REQUIRED ACTION: Take the line containing "This screenshot has height=137, width=258." and each line after it through the end of the data below, and return them exactly, minus any pictures.

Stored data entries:
▼▼▼

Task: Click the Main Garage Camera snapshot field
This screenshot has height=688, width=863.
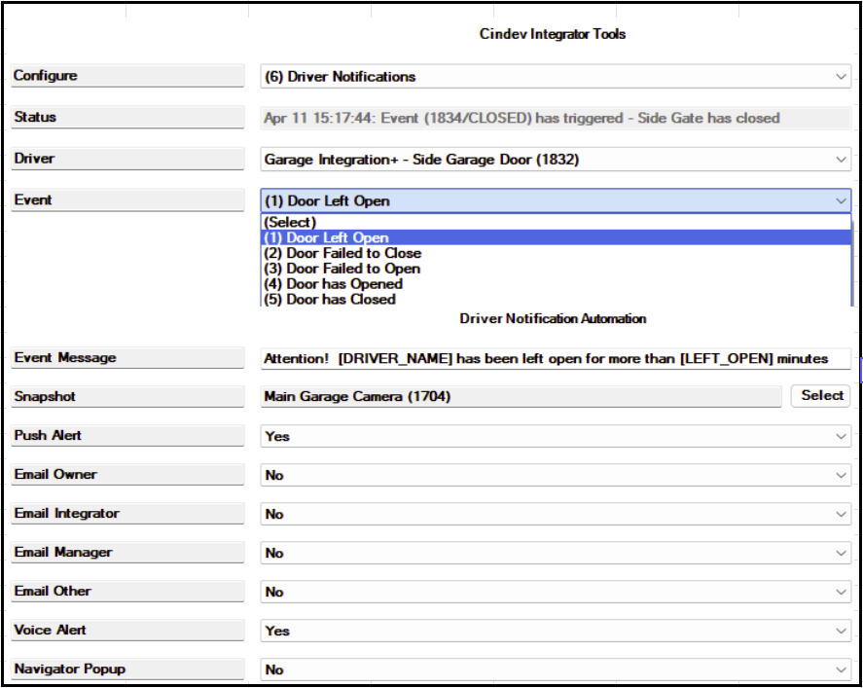Action: pyautogui.click(x=521, y=396)
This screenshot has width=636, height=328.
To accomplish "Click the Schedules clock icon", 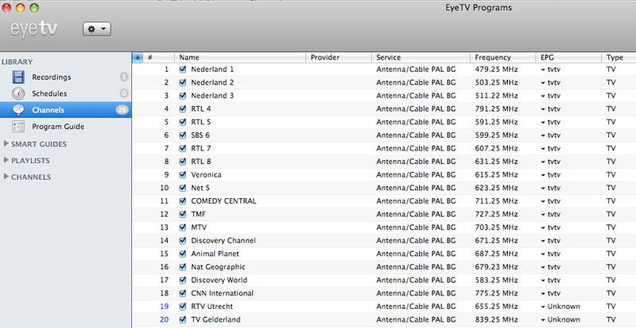I will pyautogui.click(x=18, y=93).
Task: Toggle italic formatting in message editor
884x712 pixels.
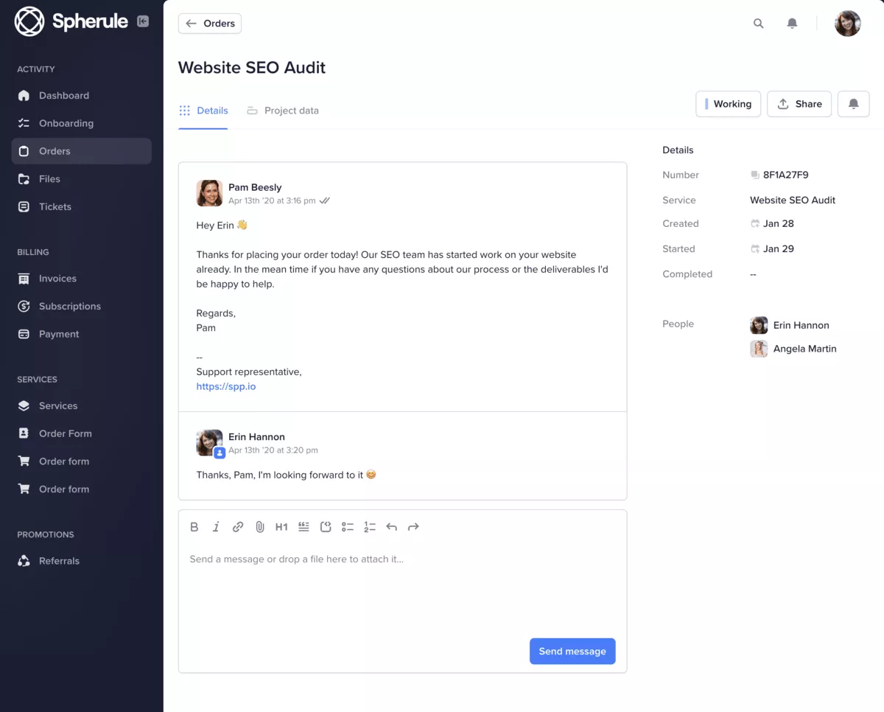Action: [216, 527]
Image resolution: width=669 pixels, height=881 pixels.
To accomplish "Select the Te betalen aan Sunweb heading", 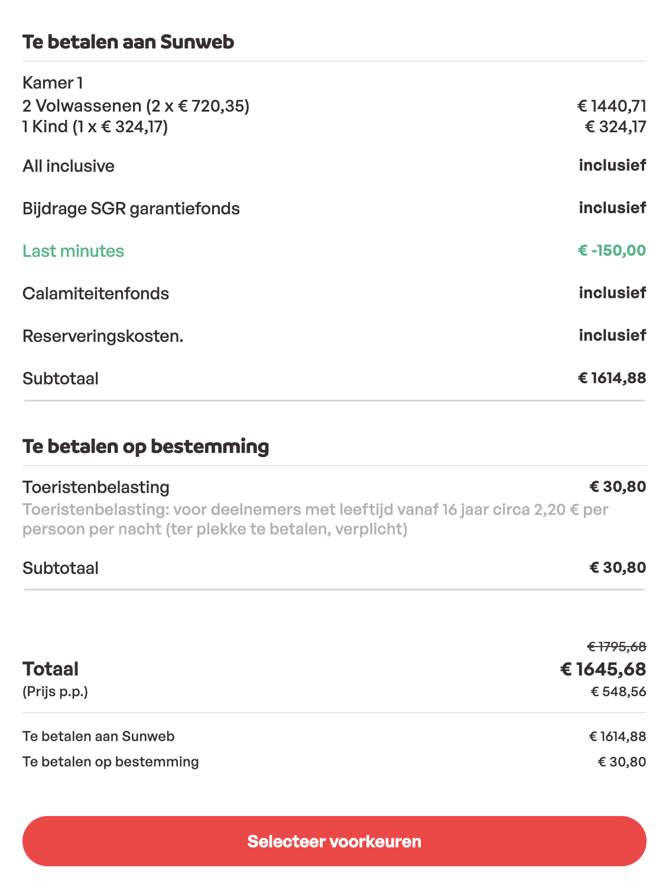I will pos(128,42).
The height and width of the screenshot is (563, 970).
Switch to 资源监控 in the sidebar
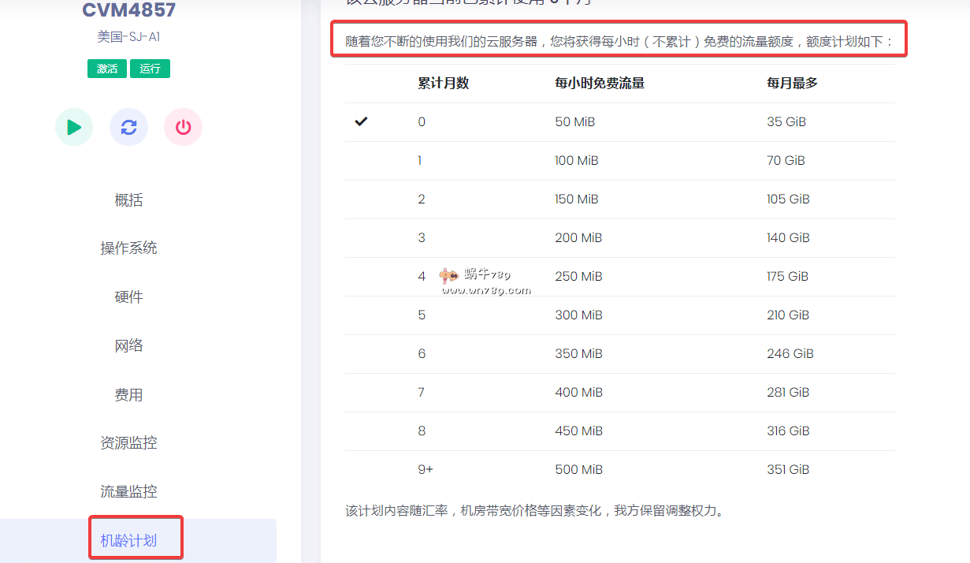tap(128, 443)
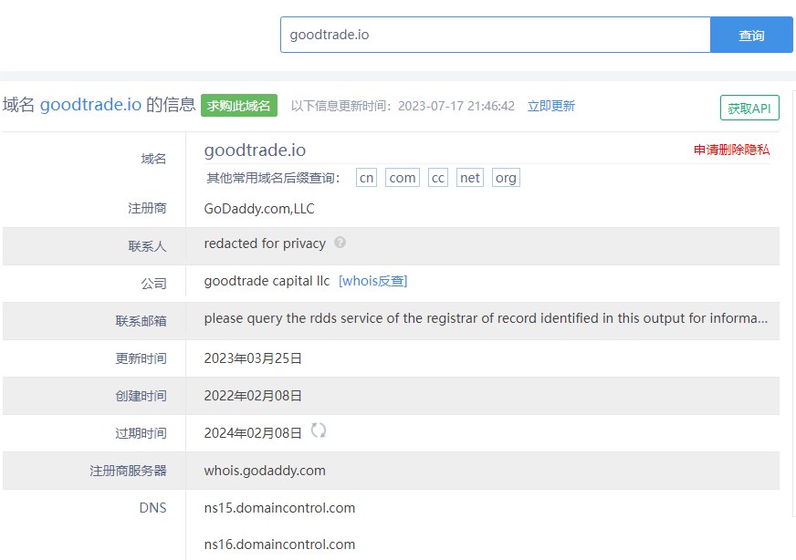Select the cn domain suffix option
Screen dimensions: 796x560
point(367,178)
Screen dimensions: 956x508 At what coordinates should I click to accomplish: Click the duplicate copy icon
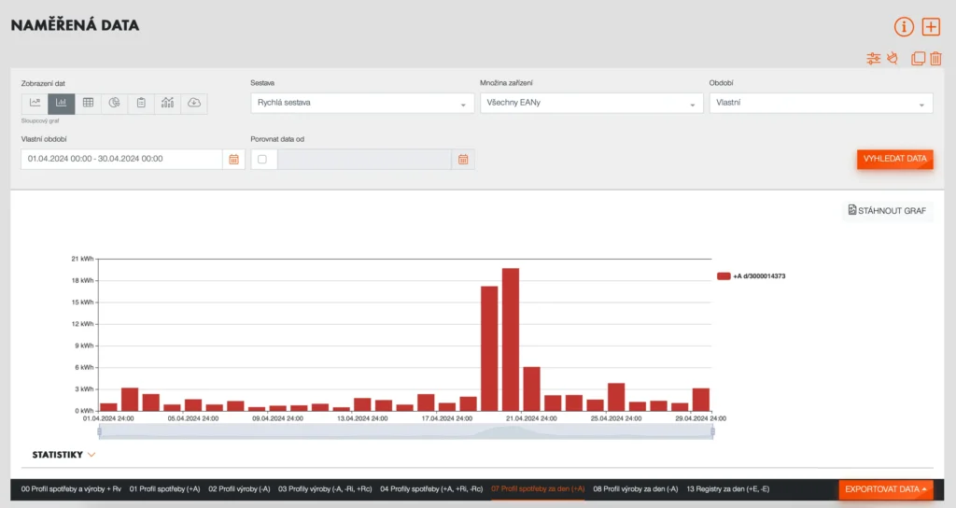tap(918, 58)
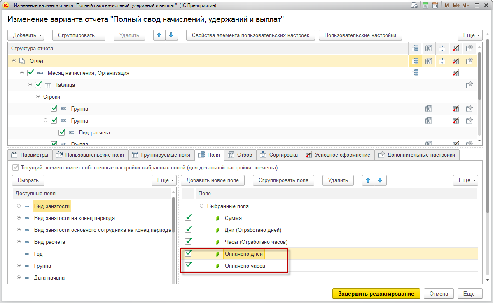The width and height of the screenshot is (493, 303).
Task: Click selected fields icon for Месяц начисления row
Action: tap(415, 73)
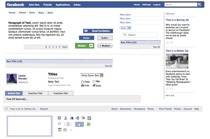Image resolution: width=210 pixels, height=139 pixels.
Task: Go to pagination Next page
Action: click(65, 47)
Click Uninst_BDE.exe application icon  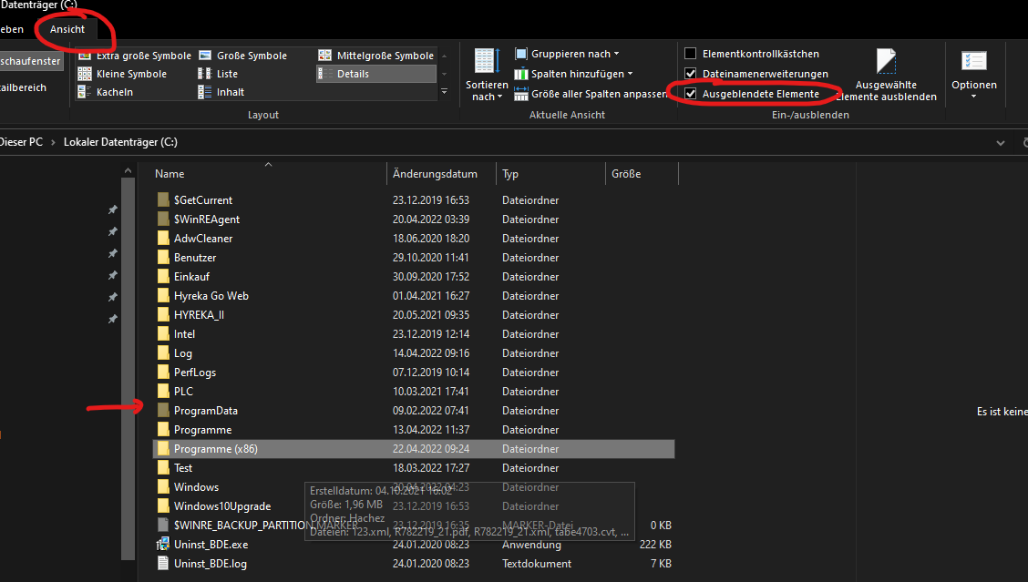click(x=163, y=545)
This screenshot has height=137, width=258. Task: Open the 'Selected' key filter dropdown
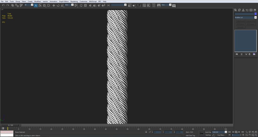click(226, 132)
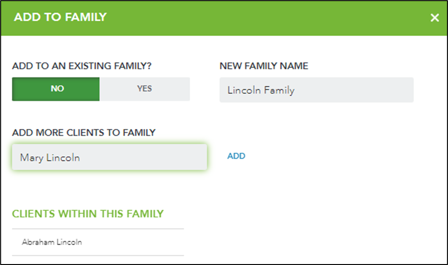
Task: Click the New Family Name field
Action: 316,90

▲▲▲

ANSWER SECTION:
This screenshot has height=137, width=258. Task: Open the 'Selected' key filter dropdown
click(226, 132)
Task: Click the New Family Name field
Action: 316,90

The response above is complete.